Some Remarks on Cuba’s Draft Labor BillJuly 19, 2013 | Print |
HAVANA TIMES— Cuba’s Draft Labor Bill, drawn up in December of last year, is now being distributed to workers at all workplaces around the country.
Advanced by the Council of Ministers and approved by the National Assembly of the People’s Power (or Parliament), the draft bill will be subjected to the same review process which Cuba’s Social Security Law and the new Guidelines of the Cuban Communist Party (PCC) were submitted to: the so-called “popular consultation”.
This consultation, hailed as an “expression of our revolutionary democracy”, is supposedly aimed at involving workers in an assembly process where opinions and suggestions will be collected.
The Cuban parliament seems to know, in advance, what the final outcome of this process (which ought to be a negotiation) will be, and at no point considers the possible revocation or the radical re-design of the draft bill.

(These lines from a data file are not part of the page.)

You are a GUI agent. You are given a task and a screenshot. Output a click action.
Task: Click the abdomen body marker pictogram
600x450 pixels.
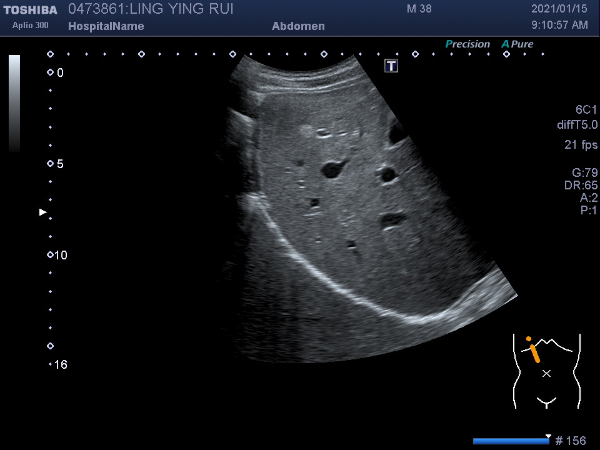546,371
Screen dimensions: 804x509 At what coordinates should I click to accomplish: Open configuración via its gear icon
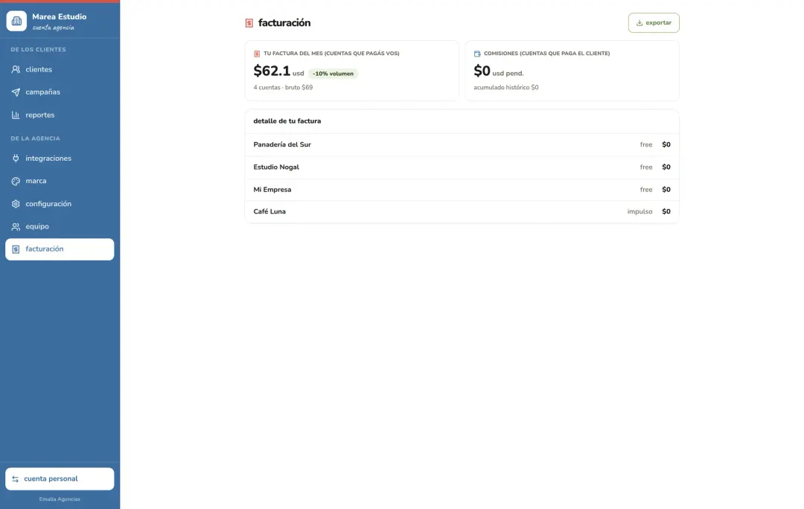(x=16, y=203)
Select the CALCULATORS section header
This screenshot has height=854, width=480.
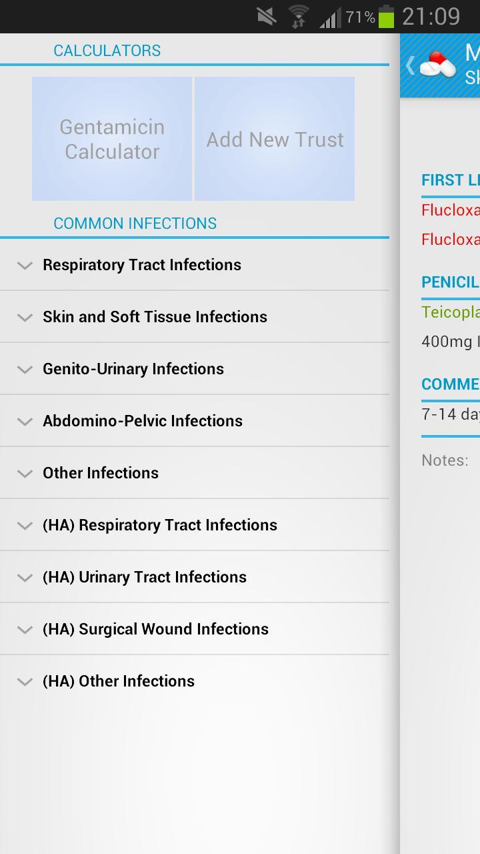coord(107,50)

The 16-page pamphlet is a painfully boring read designed to inspire apathy instead of interest.
The technical language used and the lack of other, clearly-written materials with which workers could effectively participate in this legislative activity, guarantee, in fact, that very few people will participate in discussions.
Yet the economic reforms undertaken as of the last Party Congress, and the fact that over half of the articles in Cuba’s 1985 Labor Code have been modified over the last 20 years, justify the need to draw up a new code for the workers of the island.
The main changes to the Labor Code proposed have to do with the duration of work contracts. The new law proposes two types of terms for these agreements: open and defined.
The new Code also seeks to modify the terms under which workers can terminate contracts of their own will.
Though it will maintain the 8-hour work day, it proposes flexible weekly hours (between 40 and 44), which can be decided by the managers of the different workplaces.
Issues of considerable importance which the draft bill had been expected to address, such as regulations for the self-employed, jobs generated by foreign investment and the situation of professionals were treated only superficially.
Under the new law, private employers are expected to guarantee a salary equal to or higher than the country’s minimum wage, pay social security taxes and offer vacations to their employees.
The norm for these vacations, however, is set at a minimum of 7 days, and the proposal is to take the vacation time directly out of the salary, something not altogether favorable for the majority of individuals with non-State jobs.
Though Cuba continues to bet on large companies as the generators of employment across the island, it has not yet addressed such vital issues as how benefits are to be distributed between the State and the workers who take such jobs.
In addition, no private initiatives in the professional sector have been authorized. Professionals (such as doctors or teachers) can still only be employed by the State.
Two long sections in the draft bill alert us to the continuation of the lay-off process. The bill seeks to regulate the process of declaring an employee “available” (i.e. firing them) on the basis of their demonstrated skills. It states that management will continue to make such decisions.
The changes do not seem to favor the situation of workers, both private and State. Only a few labor rights acknowledged by the bill strike me as positive for example:
- The right to voluntary association and the creation of trade unions, without the need for prior authorization.
- The right to undertake legal action, before the corresponding bodies, authorities or entities, in order to demand adherence to labor and social security legislation.
These might ultimately constitute a mechanism that Cuban workers can use to revert or eliminate the growing difficulties they will doubtless run into.